* **WRITTEN PROBLEM**: Copy everything from the line containing "Where should I click to: Click" down to the line containing "pos(466,505)", renaming "Google Drive" to "Dropbox" and leaving everything else unchanged.

* **PROVIDED RECORDS**:

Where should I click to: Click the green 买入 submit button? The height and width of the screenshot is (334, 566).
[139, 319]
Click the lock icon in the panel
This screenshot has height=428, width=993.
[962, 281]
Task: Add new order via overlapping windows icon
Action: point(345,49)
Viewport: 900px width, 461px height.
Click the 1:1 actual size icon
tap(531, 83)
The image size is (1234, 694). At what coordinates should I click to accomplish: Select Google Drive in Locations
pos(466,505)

--

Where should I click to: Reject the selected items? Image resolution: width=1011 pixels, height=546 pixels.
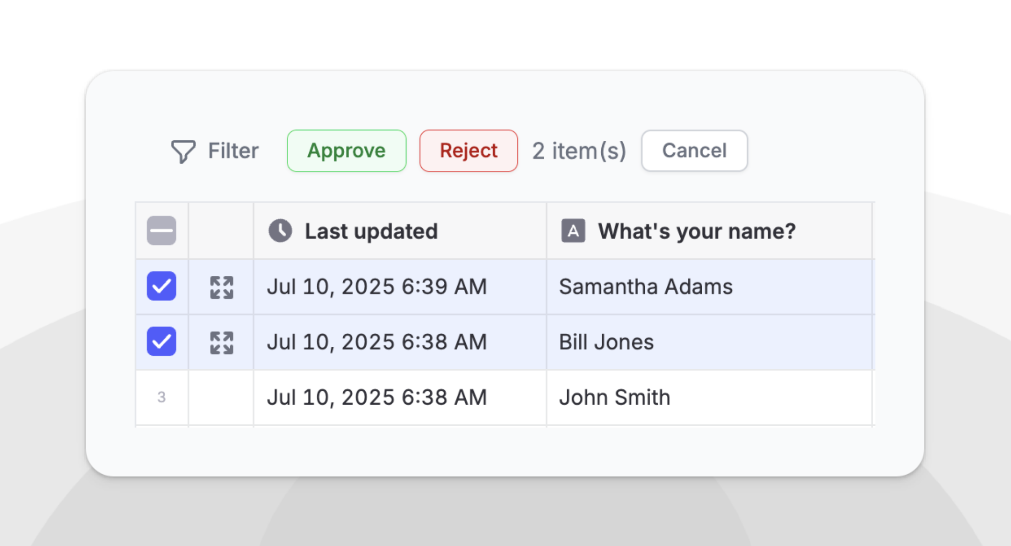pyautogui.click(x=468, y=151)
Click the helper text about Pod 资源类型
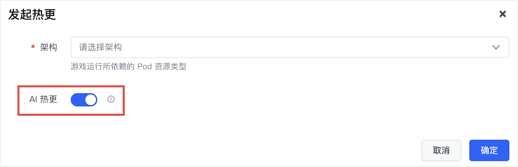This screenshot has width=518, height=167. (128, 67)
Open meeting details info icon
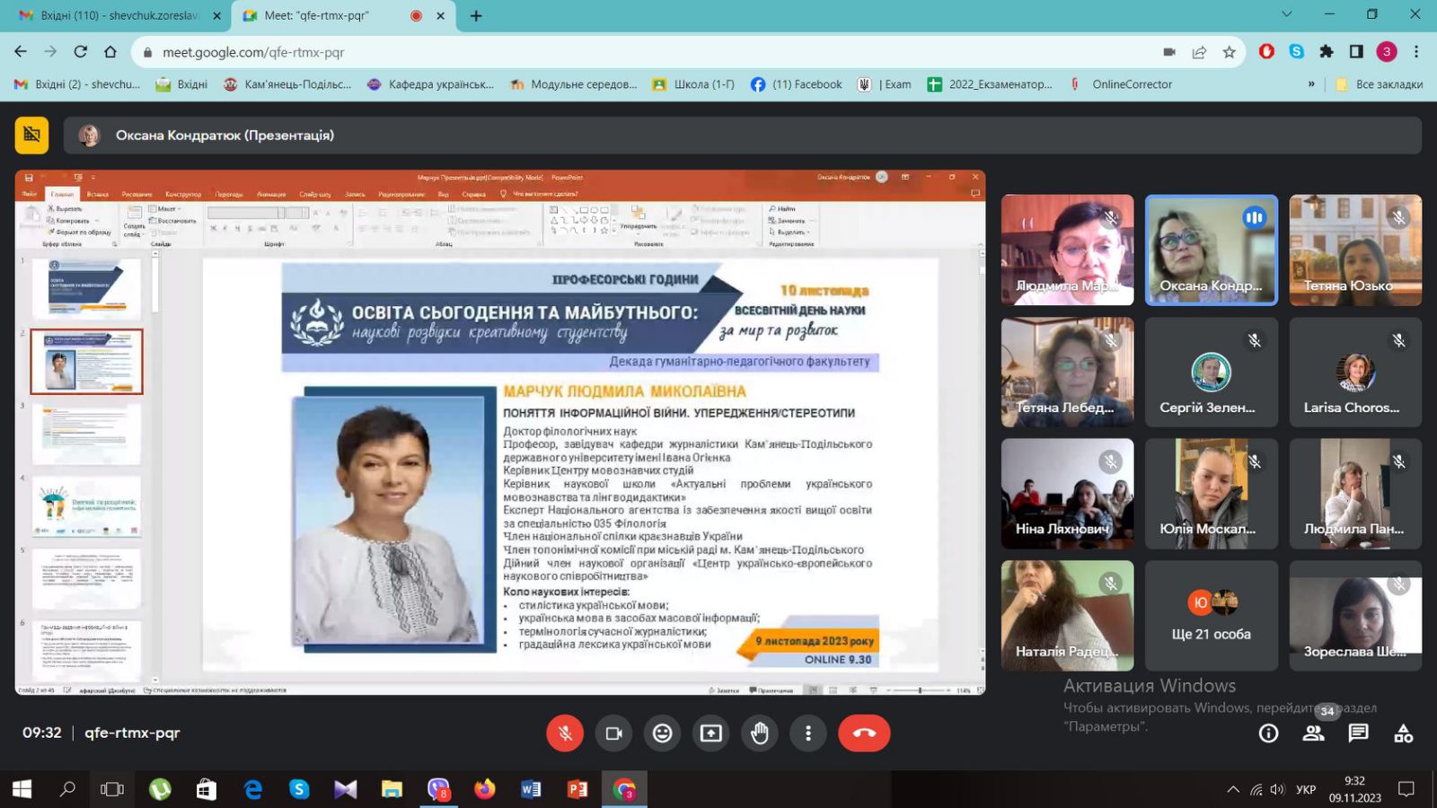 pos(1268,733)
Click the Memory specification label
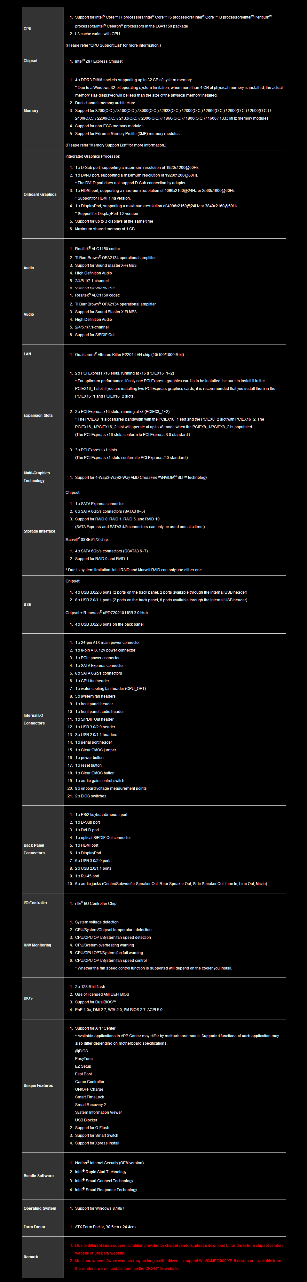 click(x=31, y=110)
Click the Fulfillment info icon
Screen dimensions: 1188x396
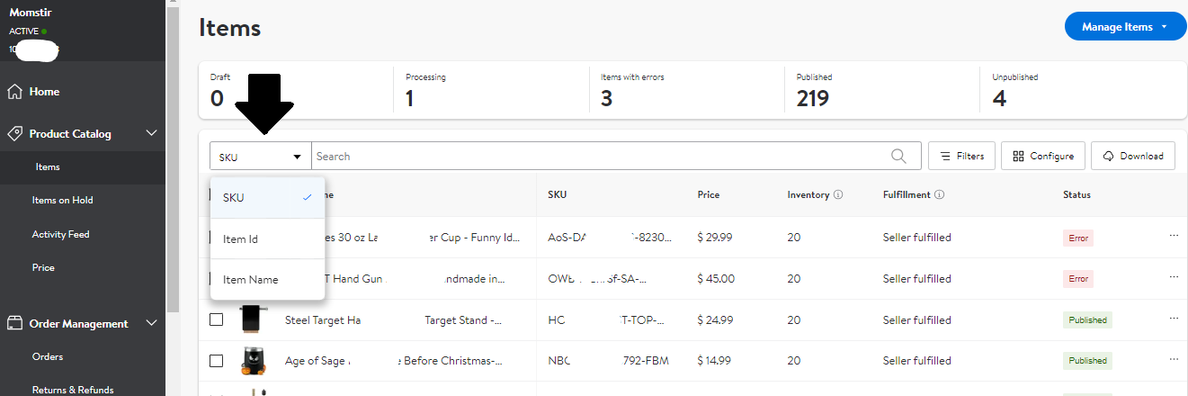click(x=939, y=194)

* **FULL OUTPUT**:
Where should I click to: Click the green 买入 submit button? The height and width of the screenshot is (334, 566).
[139, 319]
Click the lock icon in the panel
This screenshot has height=428, width=993.
[962, 281]
Task: Add new order via overlapping windows icon
Action: point(345,49)
Viewport: 900px width, 461px height.
Click the 1:1 actual size icon
tap(531, 83)
The image size is (1234, 694). At what coordinates should I click to accomplish: Select Dropbox in Locations
pos(466,505)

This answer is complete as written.